#### Records provided

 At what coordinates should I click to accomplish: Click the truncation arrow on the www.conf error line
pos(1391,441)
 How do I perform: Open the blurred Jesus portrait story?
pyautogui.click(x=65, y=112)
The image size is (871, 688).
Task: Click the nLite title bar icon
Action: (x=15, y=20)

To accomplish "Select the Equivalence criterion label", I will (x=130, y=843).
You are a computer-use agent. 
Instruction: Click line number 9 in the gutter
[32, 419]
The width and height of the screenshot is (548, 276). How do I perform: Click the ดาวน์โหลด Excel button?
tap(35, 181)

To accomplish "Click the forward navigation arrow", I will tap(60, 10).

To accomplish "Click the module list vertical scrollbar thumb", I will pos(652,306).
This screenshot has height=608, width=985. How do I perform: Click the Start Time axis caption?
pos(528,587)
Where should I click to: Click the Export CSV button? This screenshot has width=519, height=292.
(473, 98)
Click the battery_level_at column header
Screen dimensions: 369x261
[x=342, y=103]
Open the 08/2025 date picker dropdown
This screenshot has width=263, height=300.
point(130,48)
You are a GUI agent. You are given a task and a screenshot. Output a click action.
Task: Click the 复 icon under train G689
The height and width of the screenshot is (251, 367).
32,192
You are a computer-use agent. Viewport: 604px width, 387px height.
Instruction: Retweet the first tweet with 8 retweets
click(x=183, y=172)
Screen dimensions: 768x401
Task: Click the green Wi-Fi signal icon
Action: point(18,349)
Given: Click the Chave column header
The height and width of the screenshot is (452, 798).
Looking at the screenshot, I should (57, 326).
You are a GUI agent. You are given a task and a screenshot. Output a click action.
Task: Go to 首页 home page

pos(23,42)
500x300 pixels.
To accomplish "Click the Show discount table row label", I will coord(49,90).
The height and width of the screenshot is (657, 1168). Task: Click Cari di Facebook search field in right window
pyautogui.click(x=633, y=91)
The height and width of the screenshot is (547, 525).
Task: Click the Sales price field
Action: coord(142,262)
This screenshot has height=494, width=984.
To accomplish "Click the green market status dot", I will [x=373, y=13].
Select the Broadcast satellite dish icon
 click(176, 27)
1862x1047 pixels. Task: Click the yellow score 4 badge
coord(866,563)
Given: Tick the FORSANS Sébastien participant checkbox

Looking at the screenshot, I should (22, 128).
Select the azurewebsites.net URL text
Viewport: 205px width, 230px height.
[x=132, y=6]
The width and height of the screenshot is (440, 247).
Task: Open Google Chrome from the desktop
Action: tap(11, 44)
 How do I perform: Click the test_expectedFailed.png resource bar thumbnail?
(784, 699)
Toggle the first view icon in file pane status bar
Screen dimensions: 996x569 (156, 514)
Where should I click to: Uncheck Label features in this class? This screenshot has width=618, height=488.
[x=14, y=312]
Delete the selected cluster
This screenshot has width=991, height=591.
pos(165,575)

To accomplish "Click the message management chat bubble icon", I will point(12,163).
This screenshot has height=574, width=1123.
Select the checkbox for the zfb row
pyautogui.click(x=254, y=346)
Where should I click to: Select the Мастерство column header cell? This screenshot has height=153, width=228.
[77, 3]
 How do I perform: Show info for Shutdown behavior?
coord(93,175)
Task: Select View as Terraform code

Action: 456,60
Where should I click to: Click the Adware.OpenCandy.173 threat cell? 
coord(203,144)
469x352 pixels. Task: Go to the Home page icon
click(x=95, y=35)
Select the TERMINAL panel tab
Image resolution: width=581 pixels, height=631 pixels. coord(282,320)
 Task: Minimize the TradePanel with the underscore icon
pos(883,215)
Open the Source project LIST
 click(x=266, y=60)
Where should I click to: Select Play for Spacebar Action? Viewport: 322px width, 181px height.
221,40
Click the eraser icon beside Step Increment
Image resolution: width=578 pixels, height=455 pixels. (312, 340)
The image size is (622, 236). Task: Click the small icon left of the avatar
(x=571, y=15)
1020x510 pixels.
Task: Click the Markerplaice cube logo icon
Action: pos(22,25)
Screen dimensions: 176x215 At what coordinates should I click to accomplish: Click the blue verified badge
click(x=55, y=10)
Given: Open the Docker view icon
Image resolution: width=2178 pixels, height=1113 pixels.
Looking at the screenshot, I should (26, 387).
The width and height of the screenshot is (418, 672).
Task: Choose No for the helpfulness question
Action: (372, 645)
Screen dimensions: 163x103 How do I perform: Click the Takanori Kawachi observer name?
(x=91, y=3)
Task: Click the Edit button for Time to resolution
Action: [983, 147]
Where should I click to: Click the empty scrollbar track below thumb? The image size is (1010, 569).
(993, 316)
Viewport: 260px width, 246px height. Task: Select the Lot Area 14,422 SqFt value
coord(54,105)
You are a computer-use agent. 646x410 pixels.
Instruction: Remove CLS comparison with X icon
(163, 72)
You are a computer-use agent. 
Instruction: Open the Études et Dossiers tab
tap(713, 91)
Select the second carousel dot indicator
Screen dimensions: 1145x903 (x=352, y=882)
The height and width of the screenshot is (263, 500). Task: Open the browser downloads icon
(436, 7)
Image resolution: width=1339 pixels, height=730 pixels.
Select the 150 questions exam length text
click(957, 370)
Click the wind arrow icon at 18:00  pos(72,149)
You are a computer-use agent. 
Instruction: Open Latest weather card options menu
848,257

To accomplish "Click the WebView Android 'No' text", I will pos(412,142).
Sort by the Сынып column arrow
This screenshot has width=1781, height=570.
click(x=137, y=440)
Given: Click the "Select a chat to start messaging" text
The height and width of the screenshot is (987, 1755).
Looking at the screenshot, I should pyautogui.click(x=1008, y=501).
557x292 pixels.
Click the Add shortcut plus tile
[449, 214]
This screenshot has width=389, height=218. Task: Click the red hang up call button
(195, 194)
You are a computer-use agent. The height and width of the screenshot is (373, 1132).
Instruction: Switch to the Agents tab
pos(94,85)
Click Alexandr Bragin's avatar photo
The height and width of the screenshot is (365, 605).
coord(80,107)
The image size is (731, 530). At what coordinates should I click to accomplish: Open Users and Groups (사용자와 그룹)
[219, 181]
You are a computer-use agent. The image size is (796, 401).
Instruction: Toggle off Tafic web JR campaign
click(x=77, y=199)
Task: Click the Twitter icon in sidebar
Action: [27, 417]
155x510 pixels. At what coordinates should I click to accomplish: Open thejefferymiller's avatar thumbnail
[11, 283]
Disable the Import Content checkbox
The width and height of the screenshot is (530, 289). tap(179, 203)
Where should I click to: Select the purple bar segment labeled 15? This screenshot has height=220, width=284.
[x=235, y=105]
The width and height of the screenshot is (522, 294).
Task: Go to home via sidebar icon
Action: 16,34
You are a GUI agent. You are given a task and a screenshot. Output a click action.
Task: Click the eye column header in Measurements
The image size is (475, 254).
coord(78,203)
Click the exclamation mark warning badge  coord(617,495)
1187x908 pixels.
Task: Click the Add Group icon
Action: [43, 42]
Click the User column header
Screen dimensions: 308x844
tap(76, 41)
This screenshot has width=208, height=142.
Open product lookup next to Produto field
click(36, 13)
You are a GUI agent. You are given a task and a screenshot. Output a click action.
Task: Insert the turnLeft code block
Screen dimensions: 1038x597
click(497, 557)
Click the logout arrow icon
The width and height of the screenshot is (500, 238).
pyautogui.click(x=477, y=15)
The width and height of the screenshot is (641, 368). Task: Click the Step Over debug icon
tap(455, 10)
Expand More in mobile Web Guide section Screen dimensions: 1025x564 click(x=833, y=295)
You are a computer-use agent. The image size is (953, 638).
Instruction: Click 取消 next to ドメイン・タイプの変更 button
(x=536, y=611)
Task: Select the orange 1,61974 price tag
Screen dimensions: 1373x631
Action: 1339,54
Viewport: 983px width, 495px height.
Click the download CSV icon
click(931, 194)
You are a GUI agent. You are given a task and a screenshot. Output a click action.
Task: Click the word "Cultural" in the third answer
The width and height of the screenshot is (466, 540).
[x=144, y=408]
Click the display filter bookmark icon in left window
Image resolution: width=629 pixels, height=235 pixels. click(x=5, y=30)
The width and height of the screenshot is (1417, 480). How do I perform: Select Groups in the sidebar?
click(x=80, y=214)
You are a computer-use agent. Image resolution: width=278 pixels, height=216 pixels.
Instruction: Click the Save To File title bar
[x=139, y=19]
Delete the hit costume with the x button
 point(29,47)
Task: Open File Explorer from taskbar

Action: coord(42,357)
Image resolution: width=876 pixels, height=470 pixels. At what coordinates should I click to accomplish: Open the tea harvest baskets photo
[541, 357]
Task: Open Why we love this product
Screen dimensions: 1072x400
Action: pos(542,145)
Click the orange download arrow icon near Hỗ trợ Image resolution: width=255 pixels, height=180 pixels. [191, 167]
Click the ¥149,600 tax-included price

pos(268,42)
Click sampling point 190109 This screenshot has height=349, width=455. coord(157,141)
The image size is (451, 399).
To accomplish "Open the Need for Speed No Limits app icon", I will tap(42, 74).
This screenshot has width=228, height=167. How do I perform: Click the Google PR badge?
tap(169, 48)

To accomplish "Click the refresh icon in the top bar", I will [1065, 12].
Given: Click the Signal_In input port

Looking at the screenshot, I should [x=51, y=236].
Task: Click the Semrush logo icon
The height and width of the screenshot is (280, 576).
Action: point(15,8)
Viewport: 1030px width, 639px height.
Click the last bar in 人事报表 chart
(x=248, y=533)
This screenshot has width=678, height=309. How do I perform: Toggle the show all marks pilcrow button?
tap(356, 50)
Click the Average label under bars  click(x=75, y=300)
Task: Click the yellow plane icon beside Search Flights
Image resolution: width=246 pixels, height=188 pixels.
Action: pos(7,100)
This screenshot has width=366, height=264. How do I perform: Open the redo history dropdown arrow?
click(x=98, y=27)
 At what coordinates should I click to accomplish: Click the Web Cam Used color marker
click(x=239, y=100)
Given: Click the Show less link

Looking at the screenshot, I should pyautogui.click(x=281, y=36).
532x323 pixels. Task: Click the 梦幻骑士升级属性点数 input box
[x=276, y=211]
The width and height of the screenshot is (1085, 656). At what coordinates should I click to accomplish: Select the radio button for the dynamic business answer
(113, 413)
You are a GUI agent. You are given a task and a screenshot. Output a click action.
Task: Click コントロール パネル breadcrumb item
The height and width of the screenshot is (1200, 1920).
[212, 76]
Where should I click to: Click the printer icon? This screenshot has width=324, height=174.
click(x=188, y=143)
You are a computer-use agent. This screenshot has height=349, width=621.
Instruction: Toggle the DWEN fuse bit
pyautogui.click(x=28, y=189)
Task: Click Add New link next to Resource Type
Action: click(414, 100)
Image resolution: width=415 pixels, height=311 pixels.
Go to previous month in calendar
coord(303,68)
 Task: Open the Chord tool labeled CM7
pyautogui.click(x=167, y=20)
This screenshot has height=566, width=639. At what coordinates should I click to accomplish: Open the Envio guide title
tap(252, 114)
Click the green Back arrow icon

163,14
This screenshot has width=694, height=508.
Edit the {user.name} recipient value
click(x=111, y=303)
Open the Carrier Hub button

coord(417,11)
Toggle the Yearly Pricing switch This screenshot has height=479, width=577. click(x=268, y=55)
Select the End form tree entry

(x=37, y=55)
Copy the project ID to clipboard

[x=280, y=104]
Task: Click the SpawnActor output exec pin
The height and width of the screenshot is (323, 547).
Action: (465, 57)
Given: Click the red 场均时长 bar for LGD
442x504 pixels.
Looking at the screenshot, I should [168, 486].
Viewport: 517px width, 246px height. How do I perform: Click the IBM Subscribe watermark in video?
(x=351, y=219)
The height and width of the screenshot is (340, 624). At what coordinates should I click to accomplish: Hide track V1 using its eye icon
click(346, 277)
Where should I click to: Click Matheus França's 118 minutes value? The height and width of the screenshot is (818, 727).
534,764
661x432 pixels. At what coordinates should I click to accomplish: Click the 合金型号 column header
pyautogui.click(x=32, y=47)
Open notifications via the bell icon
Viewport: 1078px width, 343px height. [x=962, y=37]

#### Your task
Convert the lines from the line with "This screenshot has width=228, height=167." up to and including the line with "(x=248, y=533)" into a Markdown table with the columns Row and Line, numbering each line and leaving out blank lines.

#### Solution to the problem
| Row | Line |
|---|---|
| 1 | This screenshot has width=228, height=167. How do I perform: Click the Google PR badge? |
| 2 | tap(169, 48) |
| 3 | To accomplish "Click the refresh icon in the top bar", I will [1065, 12]. |
| 4 | Given: Click the Signal_In input port |
| 5 | Looking at the screenshot, I should [x=51, y=236]. |
| 6 | Task: Click the Semrush logo icon |
| 7 | The height and width of the screenshot is (280, 576). |
| 8 | Action: point(15,8) |
| 9 | Viewport: 1030px width, 639px height. |
| 10 | Click the last bar in 人事报表 chart |
| 11 | (x=248, y=533) |